Quaggas have fascinated researchers, both biologists and geneticists. In 1984 the quagga became the first extinct animal to have its DNA analysed and not very long after that, the Quagga Project was launched. Working on the project, a team of scientists based at the University of Cape Town led by Professor Eric Harley have recreated an animal that is genetically similar to quagga with. They did it by using both DNA and selective breeding.
“By bringing selected individuals together, and so concentrating the Quagga genes, a population should emerge that will be closer to the original Quagga population than any other extant Plains Zebra. For re-introduction into areas formerly inhabited by Quaggas, such animals would undoubtedly be more desirable than any others.”
According to Digital Journal, they’ve done this and created an animal that genetically is identical to a quagga. They are named ” Rau quaggas” after Reinhold Rau, one of the project’s founders 30 years ago.
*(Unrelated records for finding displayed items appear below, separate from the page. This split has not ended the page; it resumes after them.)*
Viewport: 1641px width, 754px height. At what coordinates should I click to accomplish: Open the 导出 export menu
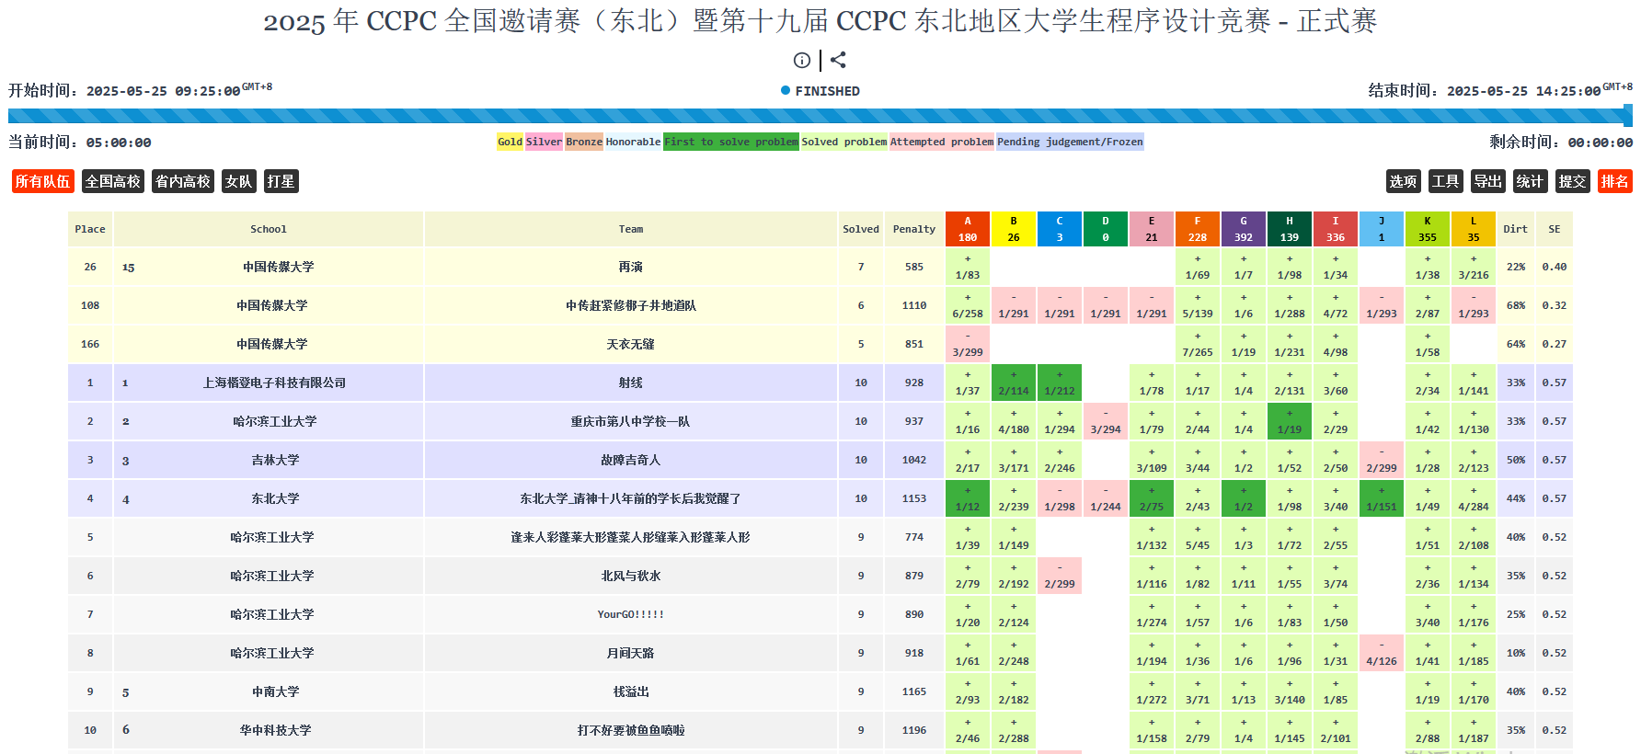click(1487, 181)
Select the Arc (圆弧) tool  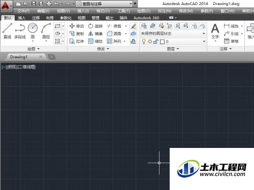[46, 32]
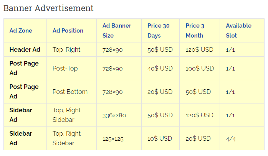The height and width of the screenshot is (156, 268).
Task: Click the 10$ USD price cell
Action: click(160, 139)
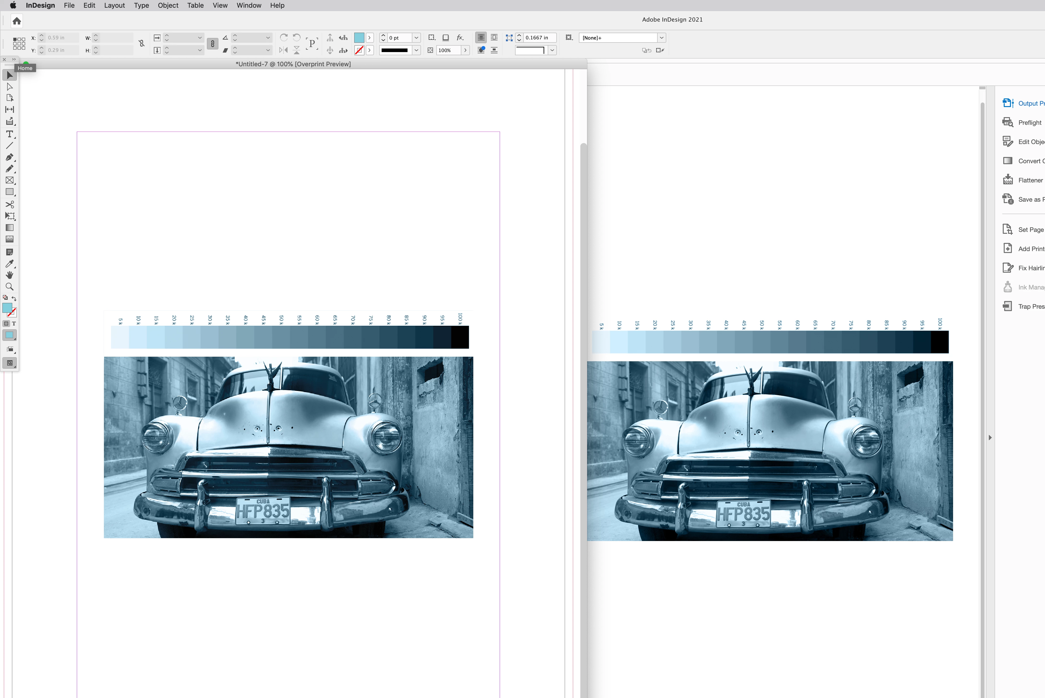Toggle formatting affects text button
Screen dimensions: 1045x698
tap(14, 324)
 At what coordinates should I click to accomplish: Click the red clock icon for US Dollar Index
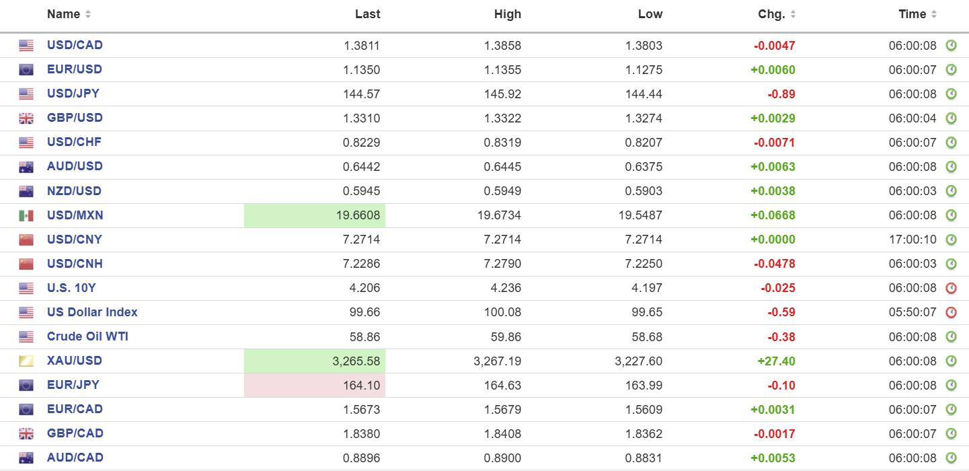tap(951, 312)

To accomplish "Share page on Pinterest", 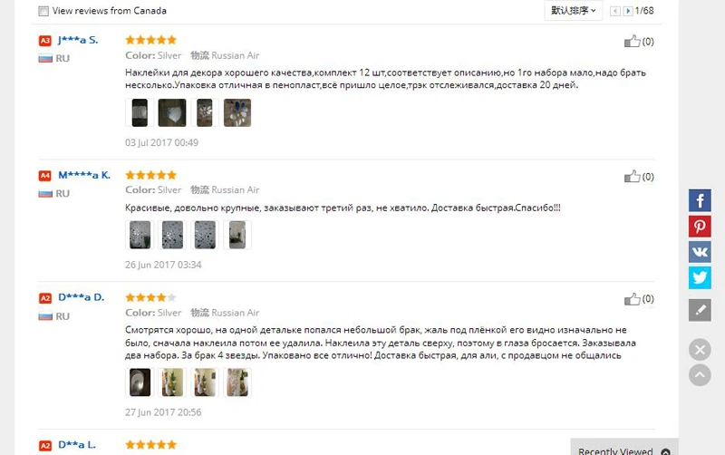I will coord(700,227).
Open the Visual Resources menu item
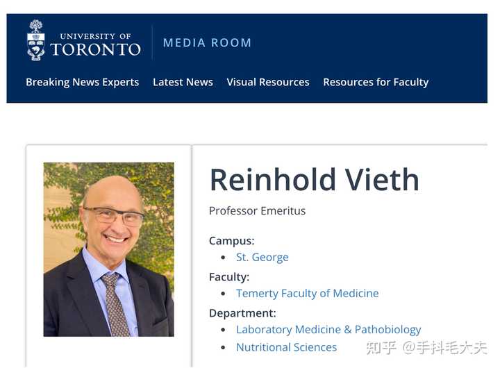Viewport: 500px width, 368px height. pos(267,82)
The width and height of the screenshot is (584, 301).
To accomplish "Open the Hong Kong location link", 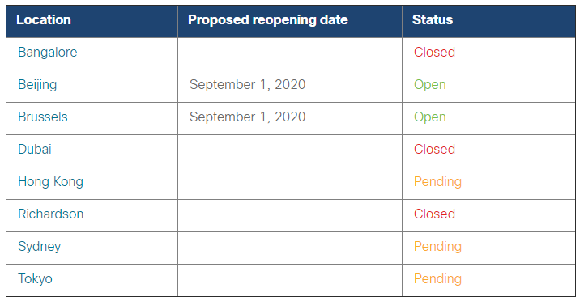I will point(51,182).
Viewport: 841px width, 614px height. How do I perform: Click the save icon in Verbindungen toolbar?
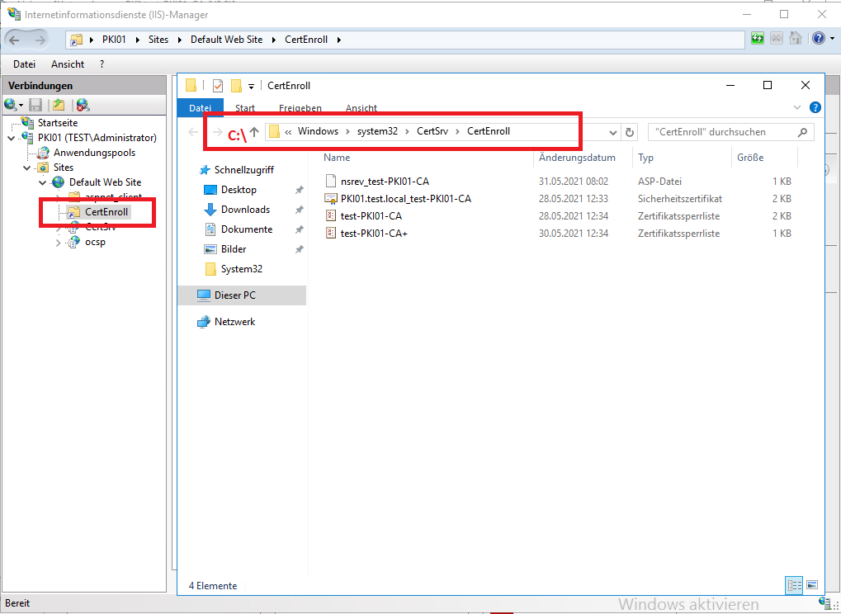35,105
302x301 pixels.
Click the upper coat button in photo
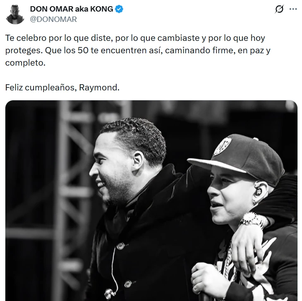(x=120, y=246)
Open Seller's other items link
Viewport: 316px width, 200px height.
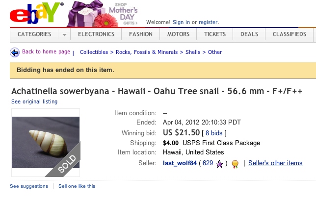point(275,163)
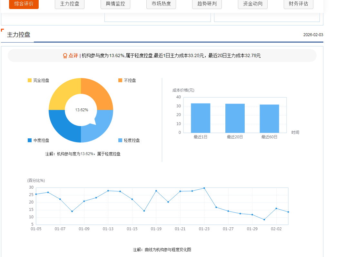The height and width of the screenshot is (257, 344).
Task: Click the 点评 lightbulb icon
Action: coord(65,56)
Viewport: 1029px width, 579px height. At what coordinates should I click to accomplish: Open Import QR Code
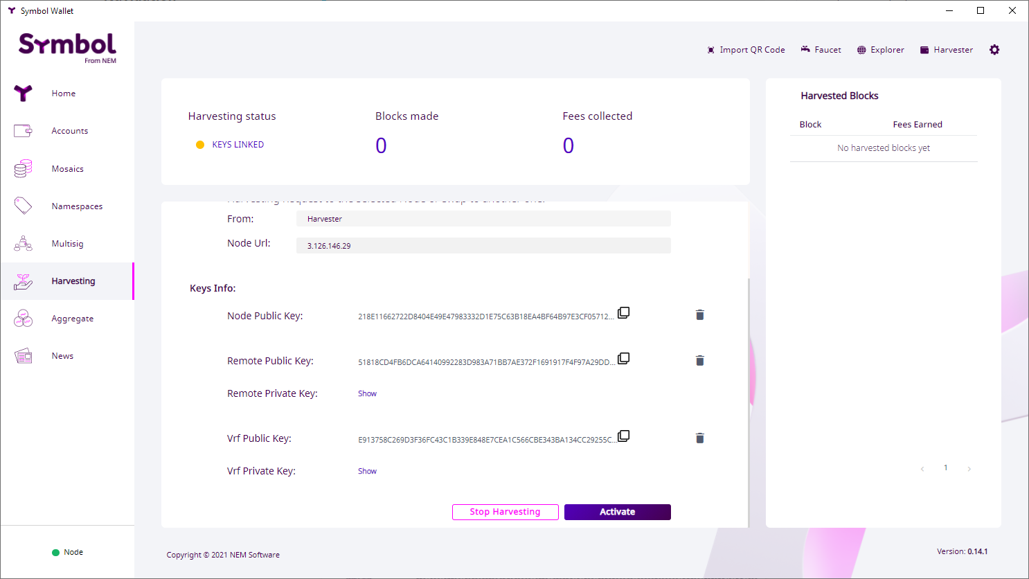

They were able to do this without cloning because as said before, the quagga isn’t a distinct species, but rather a subspecies (something like recreating a specific type of dog breed). The website writes:
“The Quagga was not an animal all on it’s own, as the name might seem to imply. It was a Zebra, and as modern DNA analysis has shown, not a seperate zebra species either, but one of several subspecies (local forms) of the Plains Zebra, of which most are still living. Therefore selective breeding, aiming at retrieving Quagga genes, believed to be still present in living Plains Zebra populations, might eventually result in individuals which have at least the exterior characteristics of the extinct Quagga.”
Project members believe that since their extinction was quick, brutal and the environment hasn’t changed drastically since then, it could be reversed. However, others argue that they haven’t really considered the environmental niche and even if the animal was recreated it wouldn’t fit in today.